What to produce –
Copy out the rows below word for word, everything from the line containing "Task: Click the search magnifier icon" down to the line containing "click(349, 150)", both of those lines included.

— START Source data —

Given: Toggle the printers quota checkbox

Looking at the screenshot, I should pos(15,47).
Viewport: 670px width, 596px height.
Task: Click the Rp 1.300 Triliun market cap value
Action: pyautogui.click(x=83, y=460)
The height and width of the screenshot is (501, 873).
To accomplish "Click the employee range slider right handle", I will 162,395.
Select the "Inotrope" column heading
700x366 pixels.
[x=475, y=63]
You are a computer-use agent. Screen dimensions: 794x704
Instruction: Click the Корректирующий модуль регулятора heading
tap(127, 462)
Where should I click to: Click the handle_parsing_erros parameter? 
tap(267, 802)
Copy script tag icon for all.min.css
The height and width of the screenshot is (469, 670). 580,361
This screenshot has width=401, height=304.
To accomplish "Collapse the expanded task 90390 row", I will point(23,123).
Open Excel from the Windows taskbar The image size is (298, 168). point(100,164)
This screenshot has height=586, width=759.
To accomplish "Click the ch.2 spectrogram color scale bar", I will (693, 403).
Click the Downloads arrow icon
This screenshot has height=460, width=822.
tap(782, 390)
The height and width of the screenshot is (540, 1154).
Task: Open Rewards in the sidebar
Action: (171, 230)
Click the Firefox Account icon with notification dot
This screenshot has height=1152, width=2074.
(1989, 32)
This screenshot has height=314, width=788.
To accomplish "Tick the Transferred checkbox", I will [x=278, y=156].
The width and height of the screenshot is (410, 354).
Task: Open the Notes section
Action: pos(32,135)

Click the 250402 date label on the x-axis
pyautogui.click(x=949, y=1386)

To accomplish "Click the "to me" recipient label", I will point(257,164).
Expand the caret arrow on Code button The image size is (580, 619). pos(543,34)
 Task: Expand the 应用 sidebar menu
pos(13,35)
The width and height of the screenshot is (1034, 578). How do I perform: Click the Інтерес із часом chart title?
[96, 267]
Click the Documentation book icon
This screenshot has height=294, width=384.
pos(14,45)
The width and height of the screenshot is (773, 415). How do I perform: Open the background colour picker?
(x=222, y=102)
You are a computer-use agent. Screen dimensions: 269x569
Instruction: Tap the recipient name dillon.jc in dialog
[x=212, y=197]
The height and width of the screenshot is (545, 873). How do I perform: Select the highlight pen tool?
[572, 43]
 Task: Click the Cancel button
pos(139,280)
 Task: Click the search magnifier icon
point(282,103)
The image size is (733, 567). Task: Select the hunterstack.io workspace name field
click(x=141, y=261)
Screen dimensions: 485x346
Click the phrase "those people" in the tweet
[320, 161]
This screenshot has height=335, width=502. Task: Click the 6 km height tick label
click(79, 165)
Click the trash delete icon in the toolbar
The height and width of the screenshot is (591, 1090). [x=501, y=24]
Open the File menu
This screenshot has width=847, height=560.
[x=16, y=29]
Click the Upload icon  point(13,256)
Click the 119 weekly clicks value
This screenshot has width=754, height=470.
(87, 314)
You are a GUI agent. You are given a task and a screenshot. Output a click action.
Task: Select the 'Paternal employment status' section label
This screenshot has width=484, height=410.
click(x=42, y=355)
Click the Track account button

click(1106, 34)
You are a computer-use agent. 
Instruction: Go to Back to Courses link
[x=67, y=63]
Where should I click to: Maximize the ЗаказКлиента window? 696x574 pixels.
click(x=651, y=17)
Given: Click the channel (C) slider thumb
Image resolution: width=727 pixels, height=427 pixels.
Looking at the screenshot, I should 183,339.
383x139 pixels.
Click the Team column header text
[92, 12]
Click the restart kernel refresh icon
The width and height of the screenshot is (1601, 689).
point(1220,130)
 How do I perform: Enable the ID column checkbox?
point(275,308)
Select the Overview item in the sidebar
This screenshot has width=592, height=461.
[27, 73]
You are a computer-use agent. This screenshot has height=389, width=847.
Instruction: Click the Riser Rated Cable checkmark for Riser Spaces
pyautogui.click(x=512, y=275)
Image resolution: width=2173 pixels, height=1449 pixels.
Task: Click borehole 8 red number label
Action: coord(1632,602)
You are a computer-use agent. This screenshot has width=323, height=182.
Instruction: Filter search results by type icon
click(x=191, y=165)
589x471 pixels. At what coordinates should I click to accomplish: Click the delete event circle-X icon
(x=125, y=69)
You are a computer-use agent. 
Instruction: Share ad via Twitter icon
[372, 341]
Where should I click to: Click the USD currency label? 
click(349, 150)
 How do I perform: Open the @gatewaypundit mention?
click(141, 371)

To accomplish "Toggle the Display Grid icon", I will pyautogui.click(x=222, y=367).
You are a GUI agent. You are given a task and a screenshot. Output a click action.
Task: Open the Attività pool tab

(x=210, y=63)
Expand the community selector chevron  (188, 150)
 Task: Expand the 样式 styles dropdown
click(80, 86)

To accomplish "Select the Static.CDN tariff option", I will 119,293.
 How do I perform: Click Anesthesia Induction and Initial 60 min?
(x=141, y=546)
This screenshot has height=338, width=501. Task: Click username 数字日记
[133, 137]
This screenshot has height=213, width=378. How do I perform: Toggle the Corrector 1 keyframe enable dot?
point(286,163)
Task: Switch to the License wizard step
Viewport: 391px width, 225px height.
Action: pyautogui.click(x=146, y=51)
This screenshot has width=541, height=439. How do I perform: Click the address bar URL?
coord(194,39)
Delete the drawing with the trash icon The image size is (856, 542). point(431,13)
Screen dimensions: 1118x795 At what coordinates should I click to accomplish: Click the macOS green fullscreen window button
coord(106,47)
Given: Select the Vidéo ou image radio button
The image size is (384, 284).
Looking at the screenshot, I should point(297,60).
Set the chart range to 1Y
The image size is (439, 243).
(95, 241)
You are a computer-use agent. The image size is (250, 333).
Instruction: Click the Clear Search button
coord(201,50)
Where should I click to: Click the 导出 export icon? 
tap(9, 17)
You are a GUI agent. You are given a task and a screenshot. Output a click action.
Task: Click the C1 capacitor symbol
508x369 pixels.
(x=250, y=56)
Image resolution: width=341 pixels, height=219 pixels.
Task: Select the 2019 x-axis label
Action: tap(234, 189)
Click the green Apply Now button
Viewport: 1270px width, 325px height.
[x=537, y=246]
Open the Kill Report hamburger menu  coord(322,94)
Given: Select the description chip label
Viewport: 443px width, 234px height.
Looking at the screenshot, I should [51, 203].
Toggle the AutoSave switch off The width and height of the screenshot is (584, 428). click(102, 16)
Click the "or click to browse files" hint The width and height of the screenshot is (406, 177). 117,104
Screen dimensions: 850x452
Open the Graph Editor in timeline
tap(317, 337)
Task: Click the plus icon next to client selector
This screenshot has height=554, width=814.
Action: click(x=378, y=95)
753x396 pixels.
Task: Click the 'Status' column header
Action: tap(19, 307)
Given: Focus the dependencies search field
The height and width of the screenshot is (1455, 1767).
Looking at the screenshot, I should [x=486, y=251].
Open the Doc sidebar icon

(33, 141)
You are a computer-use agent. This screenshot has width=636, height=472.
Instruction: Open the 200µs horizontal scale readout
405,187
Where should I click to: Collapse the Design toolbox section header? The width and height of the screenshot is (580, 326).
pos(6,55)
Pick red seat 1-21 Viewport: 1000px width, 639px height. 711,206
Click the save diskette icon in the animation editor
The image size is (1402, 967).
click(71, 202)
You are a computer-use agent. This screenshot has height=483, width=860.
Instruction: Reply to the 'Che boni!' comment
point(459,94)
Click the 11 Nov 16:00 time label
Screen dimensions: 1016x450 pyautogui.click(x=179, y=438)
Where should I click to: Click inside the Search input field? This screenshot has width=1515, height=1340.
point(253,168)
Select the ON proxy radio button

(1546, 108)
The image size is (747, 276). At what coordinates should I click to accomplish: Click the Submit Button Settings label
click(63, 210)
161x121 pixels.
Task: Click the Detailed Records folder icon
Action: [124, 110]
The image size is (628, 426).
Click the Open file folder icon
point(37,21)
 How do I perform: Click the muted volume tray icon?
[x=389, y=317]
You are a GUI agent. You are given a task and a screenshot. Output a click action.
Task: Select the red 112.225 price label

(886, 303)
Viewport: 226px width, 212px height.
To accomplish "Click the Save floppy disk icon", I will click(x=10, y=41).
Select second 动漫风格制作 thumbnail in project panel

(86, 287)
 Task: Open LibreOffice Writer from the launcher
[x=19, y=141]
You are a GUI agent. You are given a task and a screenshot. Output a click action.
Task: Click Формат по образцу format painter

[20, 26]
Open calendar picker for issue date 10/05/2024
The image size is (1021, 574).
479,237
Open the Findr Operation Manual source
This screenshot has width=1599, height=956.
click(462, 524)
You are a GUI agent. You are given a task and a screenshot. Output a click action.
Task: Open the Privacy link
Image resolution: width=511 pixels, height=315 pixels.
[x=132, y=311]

— END Source data —

Written reply –
 Task: Click the search magnifier icon
point(282,103)
The image size is (733, 567). Task: Select the hunterstack.io workspace name field
click(x=141, y=261)
Screen dimensions: 485x346
Click the phrase "those people" in the tweet
[320, 161]
This screenshot has height=335, width=502. Task: Click the 6 km height tick label
click(79, 165)
Click the trash delete icon in the toolbar
The height and width of the screenshot is (591, 1090). [x=501, y=24]
Open the File menu
This screenshot has width=847, height=560.
[x=16, y=29]
Click the Upload icon  point(13,256)
Click the 119 weekly clicks value
This screenshot has width=754, height=470.
(87, 314)
You are a GUI agent. You are given a task and a screenshot. Output a click action.
Task: Select the 'Paternal employment status' section label
This screenshot has width=484, height=410.
click(x=42, y=355)
Click the Track account button

click(1106, 34)
You are a computer-use agent. 
Instruction: Go to Back to Courses link
[x=67, y=63]
Where should I click to: Maximize the ЗаказКлиента window? 696x574 pixels.
click(x=651, y=17)
Given: Click the channel (C) slider thumb
Image resolution: width=727 pixels, height=427 pixels.
Looking at the screenshot, I should 183,339.
383x139 pixels.
Click the Team column header text
[92, 12]
Click the restart kernel refresh icon
The width and height of the screenshot is (1601, 689).
point(1220,130)
 How do I perform: Enable the ID column checkbox?
point(275,308)
Select the Overview item in the sidebar
This screenshot has width=592, height=461.
[27, 73]
You are a computer-use agent. This screenshot has height=389, width=847.
Instruction: Click the Riser Rated Cable checkmark for Riser Spaces
pyautogui.click(x=512, y=275)
Image resolution: width=2173 pixels, height=1449 pixels.
Task: Click borehole 8 red number label
Action: coord(1632,602)
You are a computer-use agent. This screenshot has width=323, height=182.
Instruction: Filter search results by type icon
click(x=191, y=165)
589x471 pixels. At what coordinates should I click to accomplish: Click the delete event circle-X icon
(x=125, y=69)
You are a computer-use agent. 
Instruction: Share ad via Twitter icon
[372, 341]
Where should I click to: Click the USD currency label? 
click(349, 150)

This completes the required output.